In the case against Trump, there is an abundance of circumstantial evidence. In fact, in each day of impeachment inquiry testimony, more smoking guns appear.

On Tuesday afternoon, for example, a former National Security Council official, Tim Morrison, testified that Sondland informed him Sept. 7 that a hold on Ukraine military aid would be released if Ukraine President Volodymyr Zelenskiy announced investigations into Biden and the 2016 election. Morrison stated that he got a "sinking feeling" and reported his concerns to then-national security adviser John Bolton — who told him to notify White House lawyers.

How did Republicans on the committee respond to that testimony?

Rep. Mike Turner, R-Ohio, asked the witnesses a series of questions including, “Did [Trump] ever say to you that he was not going to allow aid to go to Ukraine unless there were investigations into Burisma, the Bidens, or the 2016 elections?”

When the witness said “no,” Turner said, “You just took apart their whole case.”

Rep. Devin Nunes, R-Calif., asked both Morrison and Kurt Volker, the former U.S. envoy for Ukraine negotiations: “Did anyone ever ask you to bribe or extort anything from anyone at any time during your time in the White House” Both witnesses answered “No.”

Following up on the logic that unless someone heard Trump utter a confession or specifically order someone to commit bribery or extortion there is no case against Trump, the White House tweeted quotations from the witnesses: "I have never met the President." "I don’t know what the President was thinking." “I've never had any contact with the President of the United States.”

To take yet another example, while taking the deposition of David Hale, the undersecretary of state for political affairs, Rep. Mark Meadows, R-N.C., asked Hale whether he was aware of any connection between the aid to Ukraine being delayed and anything else.

Hale said no.

“And to your knowledge,” Meadows asked, “you’re not aware of Secretary Pompeo having any direct knowledge of a connection between investigations and the aid being held up. Is that correct?”

Hale responded by saying, “he never discussed it with me.”
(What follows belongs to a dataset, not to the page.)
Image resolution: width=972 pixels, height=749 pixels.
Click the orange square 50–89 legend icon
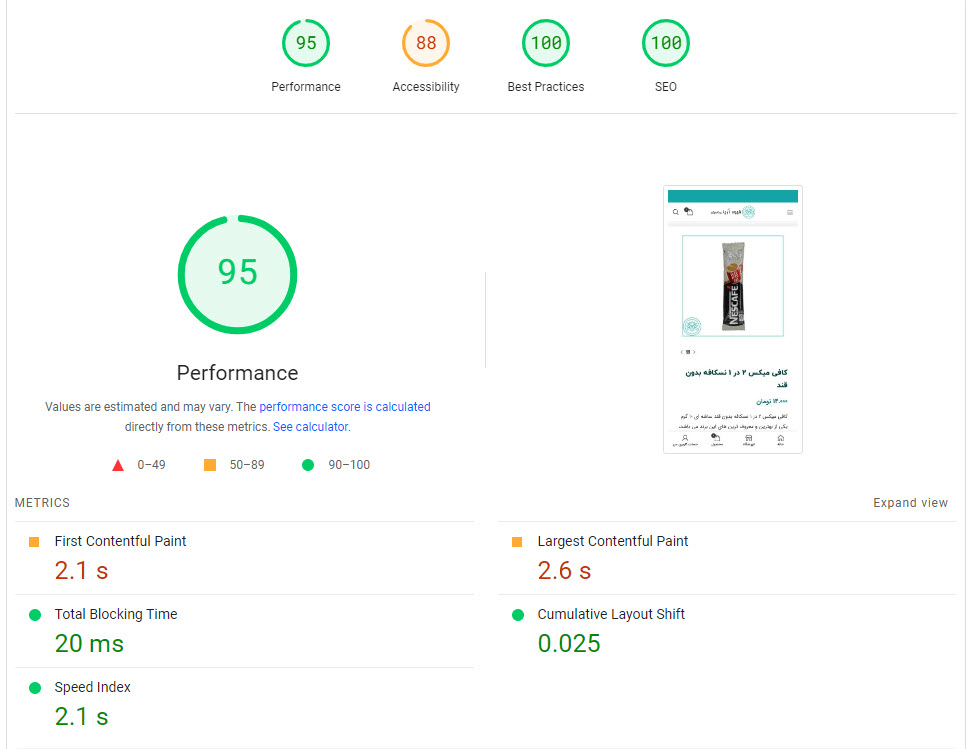[x=210, y=465]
Afterward Meadows tweeted that Hale “made a compelling case that there was absolutely no linkage between suspension of military aid and political investigations.”

The logic here seems to be: If these witnesses didn’t see the crime actually happen, we can absolutely conclude that it didn’t happen — even though it was clear to those carrying out Trump’s orders that Trump was placing preconditions on a White House meeting and the release of the security aid. On Wednesday, Sondland testified that “everyone was in the loop,” and “it was no secret” that the president was placing such preconditions. Sondland further testified that “Mr. Giuliani conveyed to Secretary Perry, Ambassador Volker, and others that President Trump wanted a public statement from President Zelenskiy committing to investigations of Burisma and the 2016 election.”

Sondland went on to say that Giuliani also “expressed those requests directly to the Ukrainians,” and “we all understood that these prerequisites for the White House call and White House meeting reflected President Trump’s desires and requirements.”

How did the Republicans respond to this testimony? By latching on to Sondland’s statement that he never heard directly from the president that the aid was conditioned on investigations.

Steve Castor, attorney for the Republicans, opened his questioning of Sondland by asking, “Did the President ever personally tell you about any preconditions for anything?” Sondland responded by saying, “Personally, no.” Sondland then launched into an explanation of how he knew from conversations with both Trump and Giuliani that there were indeed preconditions.

The GOP selectively edited out that second part, though. They heard only that Sondland never heard directly from the president that the aid was conditioned on investigations.

The law doesn’t distinguish between direct and circumstantial evidence. Both are admissible and can be used to prove wrongdoing. For many wrongful acts, an actual confession or direct evidence linking the culprit to the act simply doesn’t exist.

So we make reasonable inferences. The only reasonable inference from the facts is that Trump and Giuliani conducted a monthslong pressure campaign on the Ukrainians to get them to open investigations that would benefit Trump personally.